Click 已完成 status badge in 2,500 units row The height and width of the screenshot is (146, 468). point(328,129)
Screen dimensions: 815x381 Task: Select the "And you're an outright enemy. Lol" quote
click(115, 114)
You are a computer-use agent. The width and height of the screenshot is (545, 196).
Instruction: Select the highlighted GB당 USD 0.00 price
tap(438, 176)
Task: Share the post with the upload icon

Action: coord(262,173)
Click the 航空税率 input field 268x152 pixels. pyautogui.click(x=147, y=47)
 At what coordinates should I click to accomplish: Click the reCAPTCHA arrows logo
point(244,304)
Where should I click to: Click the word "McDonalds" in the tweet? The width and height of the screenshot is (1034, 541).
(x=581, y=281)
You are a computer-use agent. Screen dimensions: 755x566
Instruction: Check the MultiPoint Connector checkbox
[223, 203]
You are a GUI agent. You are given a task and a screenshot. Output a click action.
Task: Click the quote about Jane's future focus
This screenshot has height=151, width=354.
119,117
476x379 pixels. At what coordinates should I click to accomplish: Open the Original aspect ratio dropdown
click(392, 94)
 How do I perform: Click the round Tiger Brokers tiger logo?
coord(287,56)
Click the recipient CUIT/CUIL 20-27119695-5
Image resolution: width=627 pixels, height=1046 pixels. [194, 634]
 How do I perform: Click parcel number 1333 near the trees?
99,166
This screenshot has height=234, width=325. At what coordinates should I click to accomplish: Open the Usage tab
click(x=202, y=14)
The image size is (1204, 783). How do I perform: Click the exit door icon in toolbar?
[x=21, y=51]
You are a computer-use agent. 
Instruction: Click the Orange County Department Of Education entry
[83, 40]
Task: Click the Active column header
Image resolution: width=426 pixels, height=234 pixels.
========
* **Task directions**: Copy out the whole listing above, leaving each line exactly as it stands.

* **Task response**:
Click 已完成 status badge in 2,500 units row The height and width of the screenshot is (146, 468). point(328,129)
Screen dimensions: 815x381 Task: Select the "And you're an outright enemy. Lol" quote
click(115, 114)
You are a computer-use agent. The width and height of the screenshot is (545, 196).
Instruction: Select the highlighted GB당 USD 0.00 price
tap(438, 176)
Task: Share the post with the upload icon

Action: coord(262,173)
Click the 航空税率 input field 268x152 pixels. pyautogui.click(x=147, y=47)
 At what coordinates should I click to accomplish: Click the reCAPTCHA arrows logo
point(244,304)
Where should I click to: Click the word "McDonalds" in the tweet? The width and height of the screenshot is (1034, 541).
(x=581, y=281)
You are a computer-use agent. Screen dimensions: 755x566
Instruction: Check the MultiPoint Connector checkbox
[223, 203]
You are a GUI agent. You are given a task and a screenshot. Output a click action.
Task: Click the quote about Jane's future focus
This screenshot has height=151, width=354.
119,117
476x379 pixels. At what coordinates should I click to accomplish: Open the Original aspect ratio dropdown
click(392, 94)
 How do I perform: Click the round Tiger Brokers tiger logo?
coord(287,56)
Click the recipient CUIT/CUIL 20-27119695-5
Image resolution: width=627 pixels, height=1046 pixels. [194, 634]
 How do I perform: Click parcel number 1333 near the trees?
99,166
This screenshot has height=234, width=325. At what coordinates should I click to accomplish: Open the Usage tab
click(x=202, y=14)
The image size is (1204, 783). How do I perform: Click the exit door icon in toolbar?
[x=21, y=51]
You are a computer-use agent. 
Instruction: Click the Orange County Department Of Education entry
[83, 40]
Task: Click the Active column header
Image resolution: width=426 pixels, height=234 pixels.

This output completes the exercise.